WHAT THE TASK REQUIRES. Scan the entries below. List each line with "will".

+ + + +

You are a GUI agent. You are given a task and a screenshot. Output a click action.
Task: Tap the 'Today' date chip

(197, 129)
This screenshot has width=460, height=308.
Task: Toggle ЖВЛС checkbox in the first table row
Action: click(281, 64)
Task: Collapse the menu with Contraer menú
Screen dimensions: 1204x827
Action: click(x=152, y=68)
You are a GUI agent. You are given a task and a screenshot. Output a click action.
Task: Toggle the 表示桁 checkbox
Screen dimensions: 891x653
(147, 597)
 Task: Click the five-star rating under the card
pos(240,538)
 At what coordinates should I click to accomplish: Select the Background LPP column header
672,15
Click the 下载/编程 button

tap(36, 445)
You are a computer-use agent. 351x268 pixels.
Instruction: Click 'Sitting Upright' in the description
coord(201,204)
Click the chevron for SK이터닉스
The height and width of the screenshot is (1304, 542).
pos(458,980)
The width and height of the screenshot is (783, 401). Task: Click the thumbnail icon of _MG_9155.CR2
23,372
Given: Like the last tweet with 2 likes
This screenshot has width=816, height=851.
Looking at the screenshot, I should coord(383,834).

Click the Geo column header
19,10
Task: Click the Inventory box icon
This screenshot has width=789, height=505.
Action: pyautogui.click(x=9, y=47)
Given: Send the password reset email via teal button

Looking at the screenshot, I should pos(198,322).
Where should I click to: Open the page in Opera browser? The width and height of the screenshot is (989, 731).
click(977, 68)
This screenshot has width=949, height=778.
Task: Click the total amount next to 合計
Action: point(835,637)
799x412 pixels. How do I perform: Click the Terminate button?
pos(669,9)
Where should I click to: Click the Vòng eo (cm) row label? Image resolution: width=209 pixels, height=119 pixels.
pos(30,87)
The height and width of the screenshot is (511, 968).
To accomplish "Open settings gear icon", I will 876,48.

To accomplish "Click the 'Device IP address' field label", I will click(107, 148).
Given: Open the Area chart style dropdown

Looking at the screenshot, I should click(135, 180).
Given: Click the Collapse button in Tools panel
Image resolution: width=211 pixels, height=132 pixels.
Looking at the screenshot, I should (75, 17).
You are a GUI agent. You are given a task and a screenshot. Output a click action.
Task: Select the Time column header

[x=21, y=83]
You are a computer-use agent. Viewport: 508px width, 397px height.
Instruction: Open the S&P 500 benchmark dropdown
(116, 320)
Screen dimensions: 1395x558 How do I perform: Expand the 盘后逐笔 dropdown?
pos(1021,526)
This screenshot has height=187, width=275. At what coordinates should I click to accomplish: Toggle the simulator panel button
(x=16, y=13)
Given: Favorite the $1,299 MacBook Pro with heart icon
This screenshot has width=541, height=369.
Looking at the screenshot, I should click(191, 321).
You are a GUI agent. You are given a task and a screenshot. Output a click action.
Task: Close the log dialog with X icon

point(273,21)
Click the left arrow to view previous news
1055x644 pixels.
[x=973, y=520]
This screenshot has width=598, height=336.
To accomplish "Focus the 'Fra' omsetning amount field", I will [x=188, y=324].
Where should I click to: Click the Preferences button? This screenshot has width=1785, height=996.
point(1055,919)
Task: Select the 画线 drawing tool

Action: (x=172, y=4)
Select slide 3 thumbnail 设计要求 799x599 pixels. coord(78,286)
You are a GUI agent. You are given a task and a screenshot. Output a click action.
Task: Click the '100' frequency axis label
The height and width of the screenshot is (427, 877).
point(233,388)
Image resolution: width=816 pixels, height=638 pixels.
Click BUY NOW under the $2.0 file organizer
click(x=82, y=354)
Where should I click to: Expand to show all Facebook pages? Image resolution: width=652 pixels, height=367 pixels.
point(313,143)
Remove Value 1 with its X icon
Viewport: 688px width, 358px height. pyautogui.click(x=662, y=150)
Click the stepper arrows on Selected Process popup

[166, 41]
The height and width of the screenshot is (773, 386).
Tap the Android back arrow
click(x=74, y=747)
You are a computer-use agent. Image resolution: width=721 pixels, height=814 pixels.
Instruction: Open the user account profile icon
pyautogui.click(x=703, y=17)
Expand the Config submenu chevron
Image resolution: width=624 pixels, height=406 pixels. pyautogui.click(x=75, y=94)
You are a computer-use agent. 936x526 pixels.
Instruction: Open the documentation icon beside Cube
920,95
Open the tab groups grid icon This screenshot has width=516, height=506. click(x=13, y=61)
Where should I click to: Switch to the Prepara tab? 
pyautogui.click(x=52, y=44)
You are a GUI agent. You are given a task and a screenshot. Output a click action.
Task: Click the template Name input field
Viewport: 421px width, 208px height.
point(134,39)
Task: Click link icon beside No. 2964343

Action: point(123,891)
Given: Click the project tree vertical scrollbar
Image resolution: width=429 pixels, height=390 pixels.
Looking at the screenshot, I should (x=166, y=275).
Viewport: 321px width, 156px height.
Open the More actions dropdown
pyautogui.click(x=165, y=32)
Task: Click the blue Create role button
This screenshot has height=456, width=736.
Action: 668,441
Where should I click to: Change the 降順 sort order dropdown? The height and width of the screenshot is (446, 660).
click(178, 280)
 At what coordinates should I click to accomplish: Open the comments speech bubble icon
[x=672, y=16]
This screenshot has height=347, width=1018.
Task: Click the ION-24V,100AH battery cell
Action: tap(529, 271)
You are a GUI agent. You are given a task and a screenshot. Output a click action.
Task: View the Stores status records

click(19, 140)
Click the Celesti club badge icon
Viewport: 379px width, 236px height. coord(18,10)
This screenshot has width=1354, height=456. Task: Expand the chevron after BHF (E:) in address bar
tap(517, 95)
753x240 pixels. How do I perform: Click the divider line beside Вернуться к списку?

+ + + +

RESULT OF THE TASK.
To accomplish "Open settings gear icon", I will 876,48.
To accomplish "Click the 'Device IP address' field label", I will click(107, 148).
To accomplish "Focus the 'Fra' omsetning amount field", I will [x=188, y=324].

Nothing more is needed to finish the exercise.